▶ **Fragmento seleccionado**:
++++++++++

Tanto Mateo como Marcos nos cuentan cómo el Señor llamó a los cuatro pescadores para que fueran sus seguidores, pero sólo Lucas nos informa sobre el milagroso tiro de los peces, que causó una impresión tan profunda en Pedro. El Señor había usado su barca y no sería su deudor, pero fue la gracia la que derramó abundante recompensa sobre él. Lo hizo aún más sorprendente el hecho de que acababan de pasar una noche laboriosa y totalmente infructuosa. Ahora bien, no sólo había abundancia, sino superabundancia. Donde había abundado el trabajo inútil, allí abundaban los ricos resultados. La única falla fue en relación con su capacidad para conservar lo que la gracia les dio.
La barca de Pedro se adentró dos veces en el lago, una de noche, cuando se esperaba pescar, y otra de día, cuando no había lugar. El lugar era el mismo en ambas ocasiones, al igual que los hombres, y también su equipo. ¿Qué marcó la diferencia? Una cosa, y sólo una cosa. Cristo había subido a la barca. A Pedro se le abrieron los ojos para ver este hecho, y evidentemente hizo que el Salvador brillara ante él con una luz divina. Encontrarse en la presencia de Dios, a pesar de que era Dios presente en la plenitud de la gracia, obró en el corazón de Pedro la convicción de su propia pecaminosidad.

++++++++++

Entradas de posición de elementos
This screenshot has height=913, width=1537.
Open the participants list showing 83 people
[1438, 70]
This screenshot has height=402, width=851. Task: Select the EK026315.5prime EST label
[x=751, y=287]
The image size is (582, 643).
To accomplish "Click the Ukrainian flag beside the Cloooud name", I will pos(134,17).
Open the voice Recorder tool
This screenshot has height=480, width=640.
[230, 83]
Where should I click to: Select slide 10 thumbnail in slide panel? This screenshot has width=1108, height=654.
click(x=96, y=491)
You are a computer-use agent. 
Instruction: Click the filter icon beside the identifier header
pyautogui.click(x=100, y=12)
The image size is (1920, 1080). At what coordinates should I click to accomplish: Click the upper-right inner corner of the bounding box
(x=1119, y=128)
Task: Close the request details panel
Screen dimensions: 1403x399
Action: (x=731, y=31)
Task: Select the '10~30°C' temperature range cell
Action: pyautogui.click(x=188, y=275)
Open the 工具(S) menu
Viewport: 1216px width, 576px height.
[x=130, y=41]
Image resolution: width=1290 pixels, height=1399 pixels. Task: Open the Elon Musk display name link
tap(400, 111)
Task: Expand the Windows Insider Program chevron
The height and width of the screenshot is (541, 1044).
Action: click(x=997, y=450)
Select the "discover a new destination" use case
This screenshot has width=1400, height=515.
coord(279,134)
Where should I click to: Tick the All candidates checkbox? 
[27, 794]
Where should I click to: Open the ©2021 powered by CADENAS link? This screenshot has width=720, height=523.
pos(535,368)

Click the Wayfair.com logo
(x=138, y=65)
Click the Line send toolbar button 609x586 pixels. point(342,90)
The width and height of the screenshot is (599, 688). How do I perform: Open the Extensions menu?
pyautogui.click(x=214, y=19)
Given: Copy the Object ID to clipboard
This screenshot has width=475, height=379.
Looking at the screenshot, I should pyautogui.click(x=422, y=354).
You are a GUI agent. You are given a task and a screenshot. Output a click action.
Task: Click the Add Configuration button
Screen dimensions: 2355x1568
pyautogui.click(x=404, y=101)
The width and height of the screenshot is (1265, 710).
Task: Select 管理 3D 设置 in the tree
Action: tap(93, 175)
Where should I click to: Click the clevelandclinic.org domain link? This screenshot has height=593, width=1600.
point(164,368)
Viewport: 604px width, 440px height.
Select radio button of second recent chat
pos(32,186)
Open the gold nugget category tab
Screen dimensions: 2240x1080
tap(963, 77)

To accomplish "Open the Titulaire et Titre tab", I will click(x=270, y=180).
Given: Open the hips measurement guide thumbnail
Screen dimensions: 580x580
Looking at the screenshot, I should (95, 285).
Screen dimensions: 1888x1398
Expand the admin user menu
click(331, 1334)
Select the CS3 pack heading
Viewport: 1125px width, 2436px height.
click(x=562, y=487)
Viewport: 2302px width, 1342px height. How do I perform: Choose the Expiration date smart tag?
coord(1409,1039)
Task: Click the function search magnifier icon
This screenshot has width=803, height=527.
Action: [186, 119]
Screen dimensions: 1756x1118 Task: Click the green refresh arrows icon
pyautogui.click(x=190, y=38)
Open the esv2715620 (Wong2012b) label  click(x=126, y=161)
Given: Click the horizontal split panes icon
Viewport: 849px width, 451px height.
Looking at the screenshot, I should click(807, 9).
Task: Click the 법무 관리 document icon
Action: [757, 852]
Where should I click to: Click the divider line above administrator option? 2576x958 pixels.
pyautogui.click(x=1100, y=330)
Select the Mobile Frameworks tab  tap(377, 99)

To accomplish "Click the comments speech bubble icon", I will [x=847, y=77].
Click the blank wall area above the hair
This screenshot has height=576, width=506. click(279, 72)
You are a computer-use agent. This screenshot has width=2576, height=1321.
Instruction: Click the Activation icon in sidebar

++++++++++

▶ **Tareas pendientes**:
**1)** ¿Puedes resumir el fragmento seleccionado en dos oraciones?
**2)** ¿Podrías actualizar los registros desde la línea que contiene "This screenshot has height=402, width=851." hasta la que contiene "pyautogui.click(x=214, y=19)", cambiando "Where should I click to" por "Where do I click to" y sin tocar nada más? Entrega solo esas líneas.

▶ **Respuestas por tarea**:
**1)** Solo Lucas relata la pesca milagrosa que causó una impresión tan profunda en Pedro, en la que la gracia del Señor derramó una recompensa superabundante tras una noche de trabajo totalmente infructuoso. El lugar, los hombres y el equipo eran los mismos en ambas salidas de la barca, y lo único que marcó la diferencia fue que Cristo había subido a ella, lo que obró en el corazón de Pedro la convicción de su propia pecaminosidad.

**2)**
This screenshot has height=402, width=851. Task: Select the EK026315.5prime EST label
[x=751, y=287]
The image size is (582, 643).
To accomplish "Click the Ukrainian flag beside the Cloooud name", I will pos(134,17).
Open the voice Recorder tool
This screenshot has height=480, width=640.
[230, 83]
Where do I click to: Select slide 10 thumbnail in slide panel? This screenshot has width=1108, height=654.
click(x=96, y=491)
You are a computer-use agent. 
Instruction: Click the filter icon beside the identifier header
pyautogui.click(x=100, y=12)
The image size is (1920, 1080). At what coordinates should I click to accomplish: Click the upper-right inner corner of the bounding box
(x=1119, y=128)
Task: Close the request details panel
Screen dimensions: 1403x399
Action: (x=731, y=31)
Task: Select the '10~30°C' temperature range cell
Action: pyautogui.click(x=188, y=275)
Open the 工具(S) menu
Viewport: 1216px width, 576px height.
[x=130, y=41]
Image resolution: width=1290 pixels, height=1399 pixels. Task: Open the Elon Musk display name link
tap(400, 111)
Task: Expand the Windows Insider Program chevron
The height and width of the screenshot is (541, 1044).
Action: click(x=997, y=450)
Select the "discover a new destination" use case
This screenshot has width=1400, height=515.
coord(279,134)
Where do I click to: Tick the All candidates checkbox? 
[27, 794]
Where do I click to: Open the ©2021 powered by CADENAS link? This screenshot has width=720, height=523.
pos(535,368)

Click the Wayfair.com logo
(x=138, y=65)
Click the Line send toolbar button 609x586 pixels. point(342,90)
The width and height of the screenshot is (599, 688). How do I perform: Open the Extensions menu?
pyautogui.click(x=214, y=19)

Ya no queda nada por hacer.